From the way she smiled, I judged that it had worked again, and now I had only to finish dressing and try not to let myself worry to excess.
Our reservation was not for an hour and a half yet, so we sat down in chairs on opposite sides of my computer, plugged into our VR helmets and gloves, and went off to announce our engagement to our chat room friends, setting an alarm so that we would leave ourselves plenty of time to get to the Curious Monkey.
Both Helen and I had been frequenting this chat room for a couple of years, long enough and often enough so that each of us thought we had introduced the other to it. It wasn’t the liveliest chat room either of us had ever found, just a place where a few expats scattered all over the globe liked to get together. Around seven PM Enzy time, almost every day, our little group logged on and met, just as if there were things we particularly needed to talk about or real business to be done.

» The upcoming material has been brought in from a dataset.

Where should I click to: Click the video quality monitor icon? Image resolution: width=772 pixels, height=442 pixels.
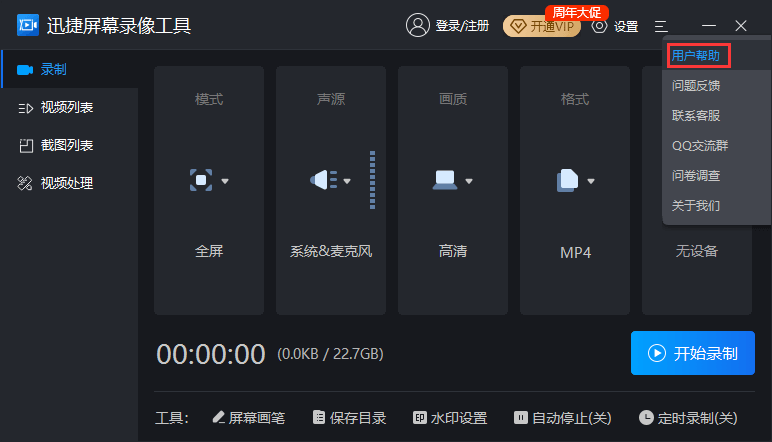(445, 181)
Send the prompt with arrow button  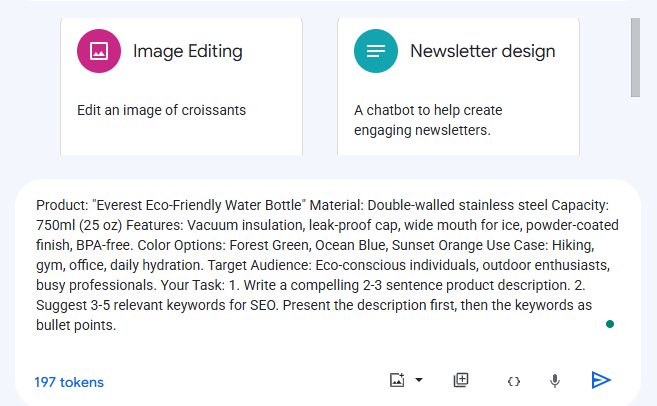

A few weeks ago everyone had gotten bored with the old Roman Forum setting that we’d had for the better part of a year, so to give it a drastic change we had reset it as Casablanca—not the city, but the film. That movie was still nearly the expatriate’s Bible—it had everything—a real American of African descent, a free and tough American, defiance of the Germans. Using that movie also made our chat group, which was a tight one, less likely to have visitors, since the movie was banned everywhere except the free countries (and even there was really only permitted in unadvertised private showings—local German consuls tended to regard it as something other than a purely internal matter).
Helen and I had gotten lucky—I was wearing the Paul Henreid body, and looked smashing in a white suit; she had gotten the Ingrid Bergman.
We went over to join our friends at the table. All of them had gotten there before we had, and were wearing the red rose on a lapel, or as a brooch, that indicated that they were present in real time, and not just an artificial personality recording the events for later. “Hello, everyone,” I said. “We have some real news this evening.”
The Colonel—I had just learned that afternoon that his real name was Roger Sykes—was wearing the body of Sidney Greenstreet tonight; sometimes he wore the Bogart body instead. He leaned way back in his chair and said, “Well, then, share it.”
At his right, Kelly Willen, wearing a dignified older lady from one of the crowd scenes, nodded and smiled. Terri Teal, dressed as a demimonde to no one’s surprise, nodded at us. She flicked some ash from her extremely long and decadent-looking cigarette holder and said, “Do tell.”